> _EXERCISE REQUIREMENTS_:
Could the data below be retyped exactly, without its pictures?

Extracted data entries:
========================

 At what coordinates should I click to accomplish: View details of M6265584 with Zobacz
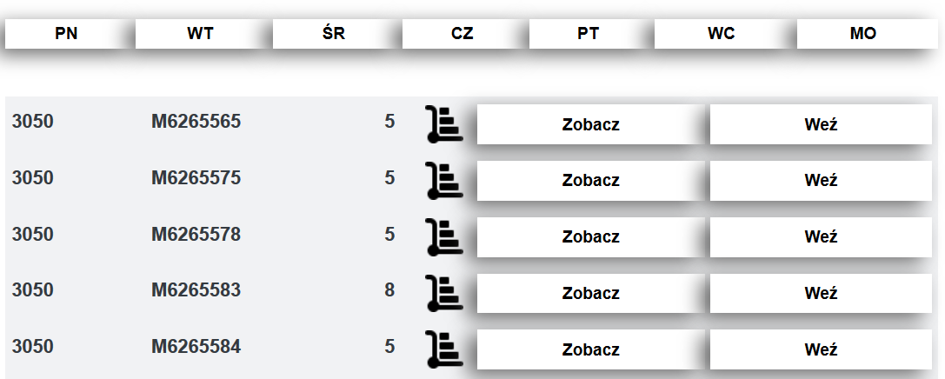(x=590, y=349)
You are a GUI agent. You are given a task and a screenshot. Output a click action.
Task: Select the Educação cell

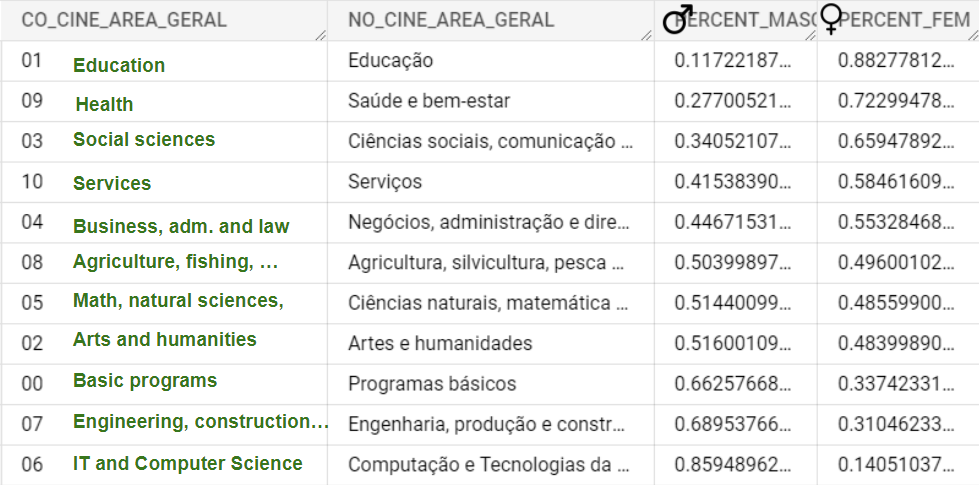[x=391, y=61]
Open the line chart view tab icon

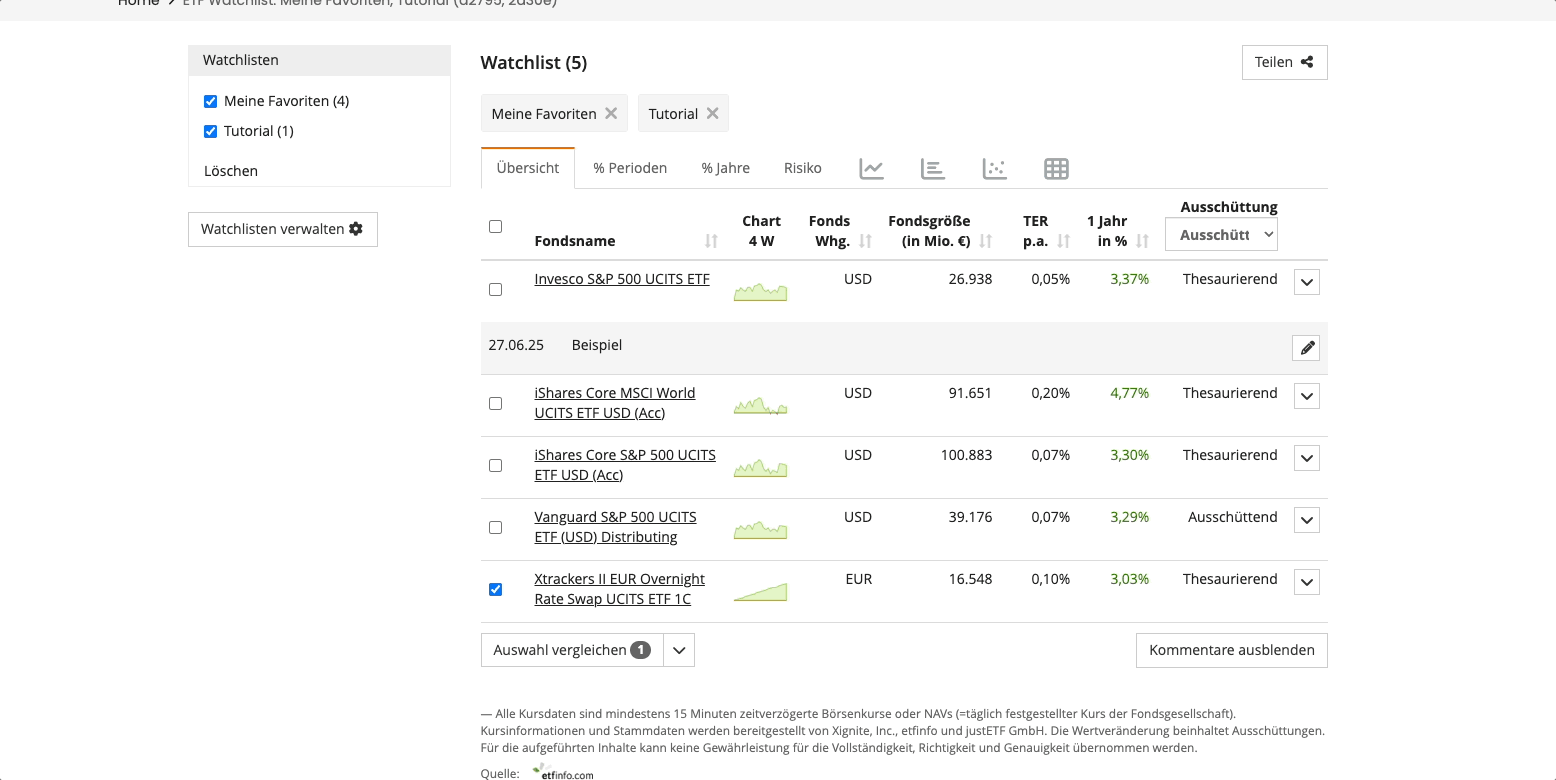pyautogui.click(x=871, y=169)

========================

> _FINAL ANSWER_:
 At what coordinates should I click to accomplish: View details of M6265584 with Zobacz
(x=590, y=349)
You are a GUI agent. You are given a task and a screenshot. Output a click action.
Task: Select the Educação cell

[x=391, y=61]
Open the line chart view tab icon

pyautogui.click(x=871, y=169)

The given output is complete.